What you will do — Would you transcribe the lines running from the one that holds "You are a computer-use" to the last line of the records? Leave every picture out.

The data —
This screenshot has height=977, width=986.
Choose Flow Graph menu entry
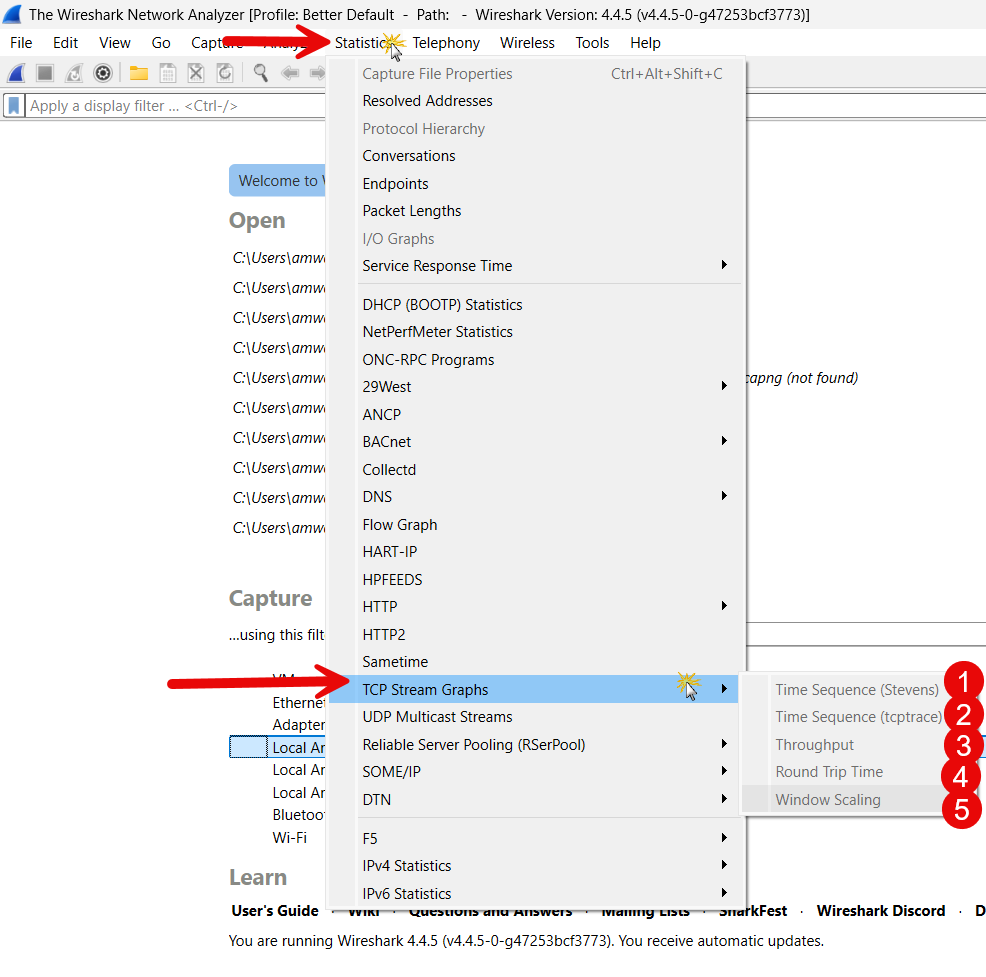point(400,525)
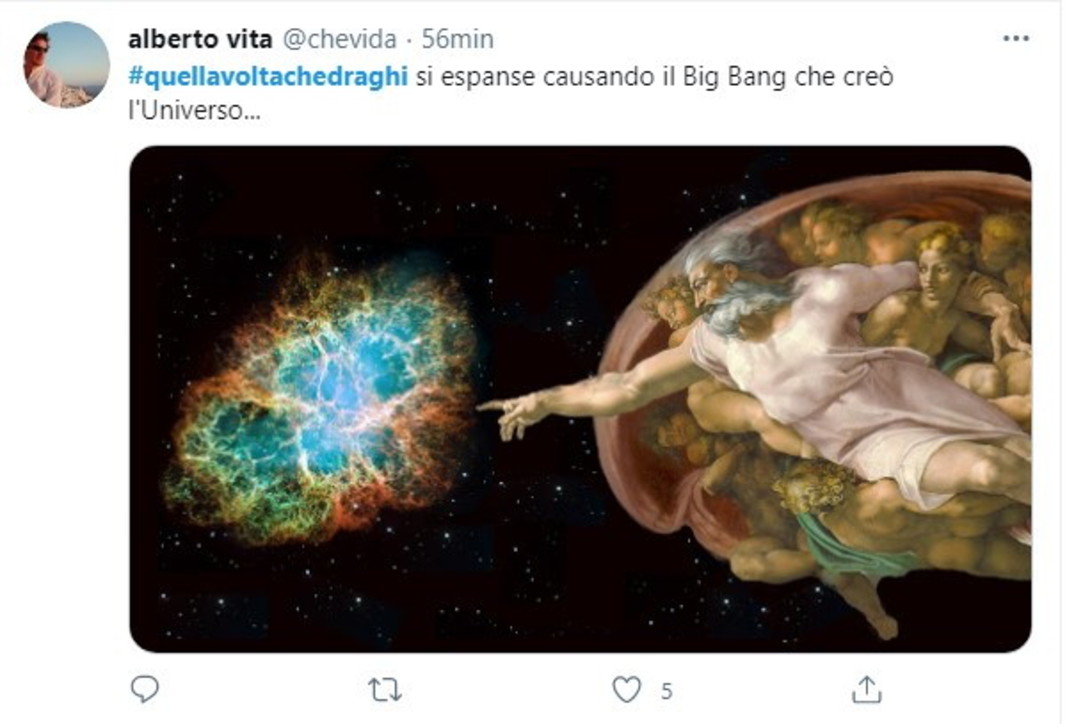Open the share upload icon
Screen dimensions: 1067x724
click(x=867, y=689)
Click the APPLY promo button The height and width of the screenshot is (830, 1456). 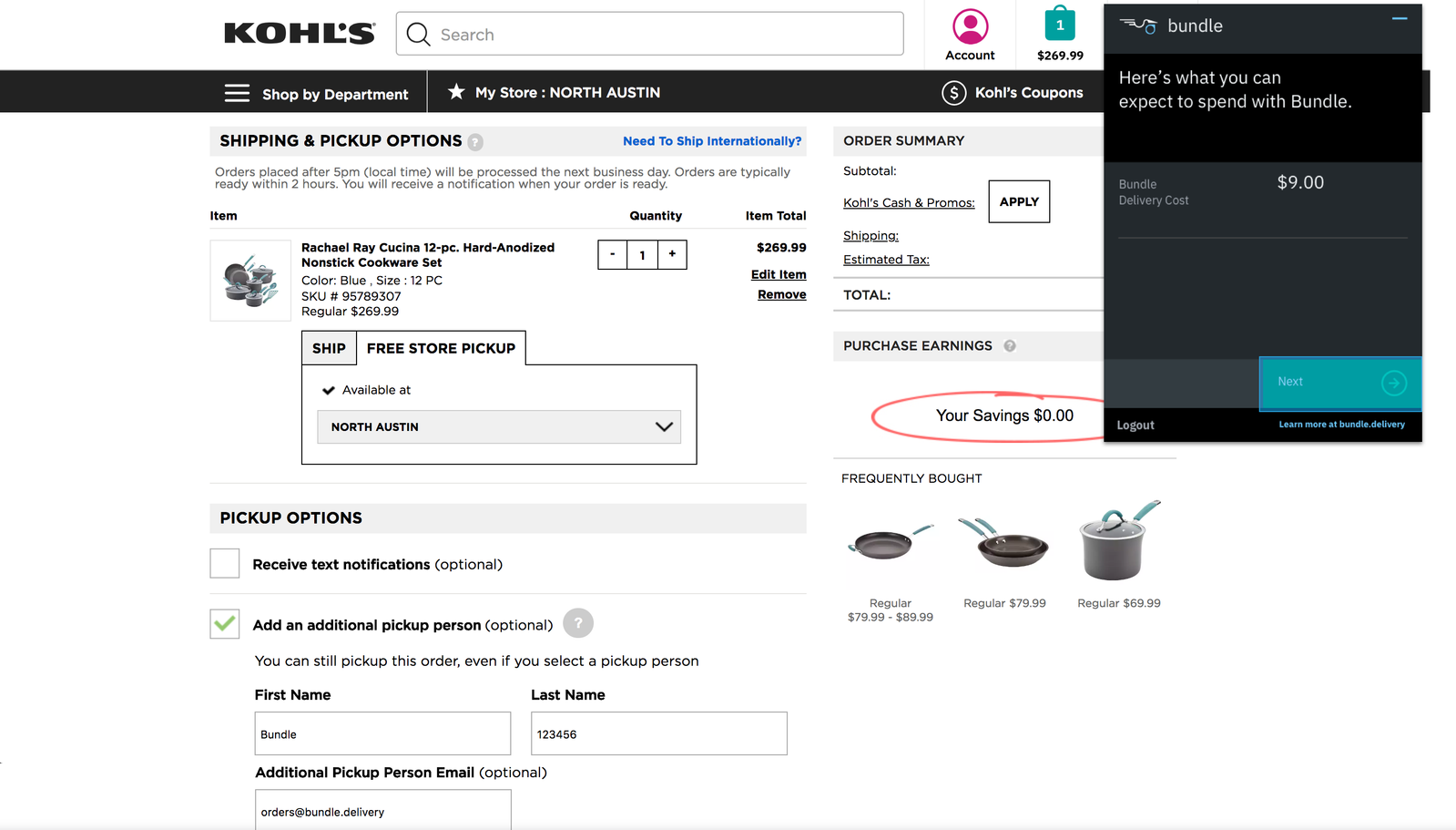click(x=1019, y=202)
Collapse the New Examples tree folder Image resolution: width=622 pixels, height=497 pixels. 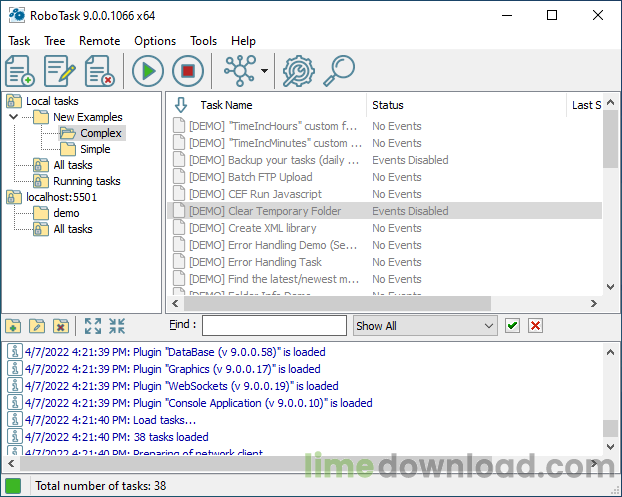click(x=14, y=117)
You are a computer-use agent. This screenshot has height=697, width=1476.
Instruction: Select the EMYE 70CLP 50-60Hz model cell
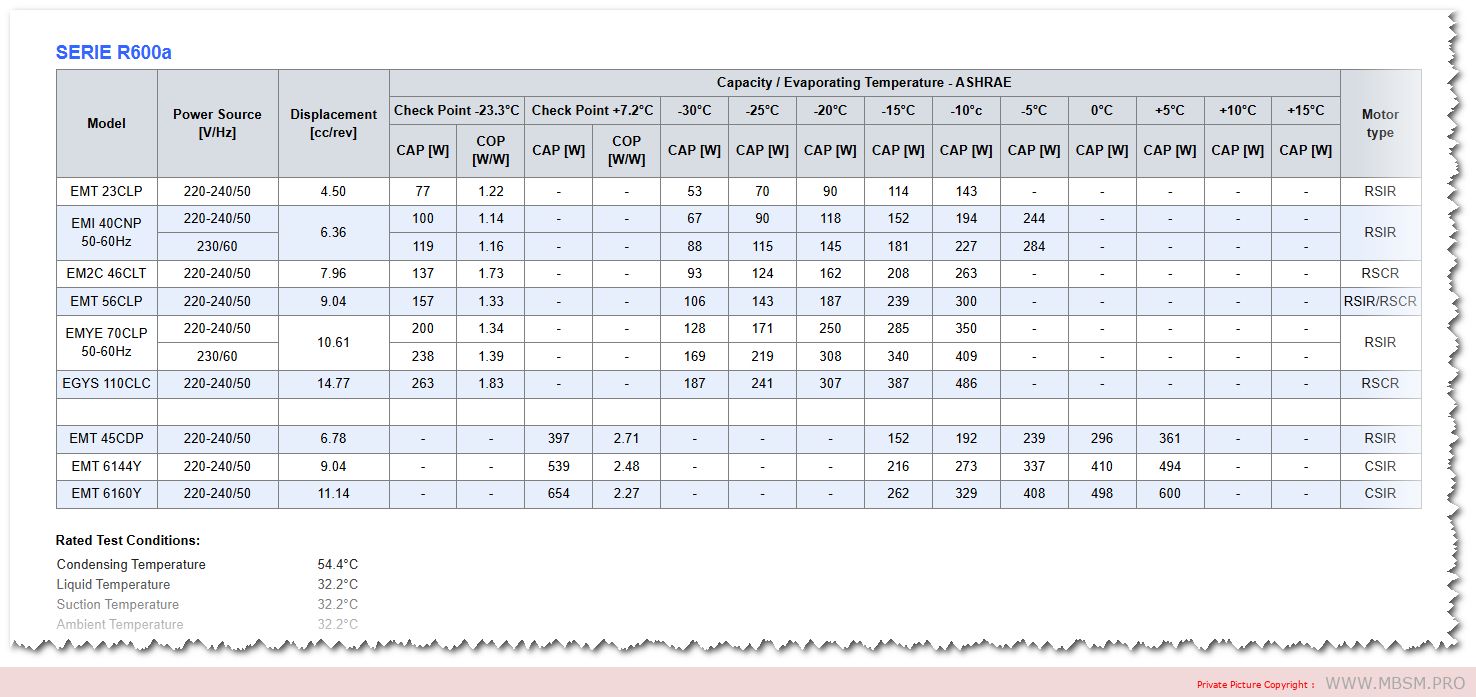[x=106, y=342]
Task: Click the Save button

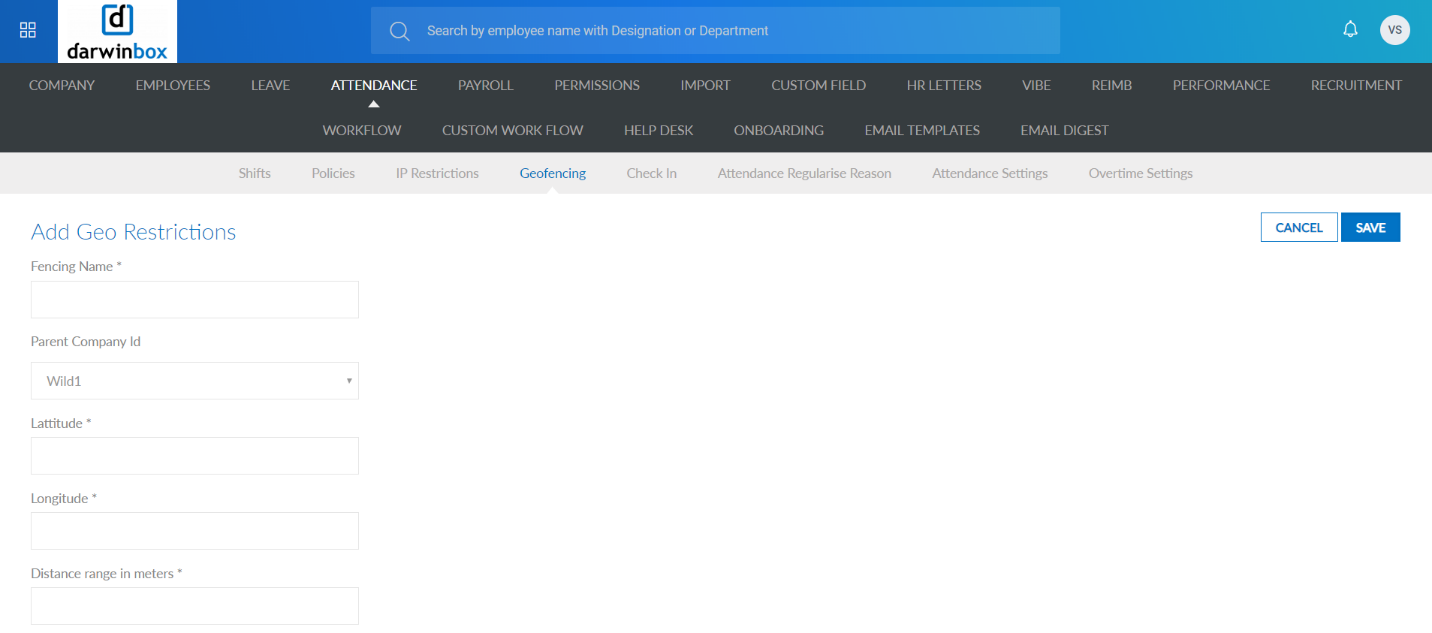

Your solution —
You are a computer-use agent. This screenshot has height=697, width=1476.
Instruction: Select the EMYE 70CLP 50-60Hz model cell
[x=106, y=342]
Task: Click the Save button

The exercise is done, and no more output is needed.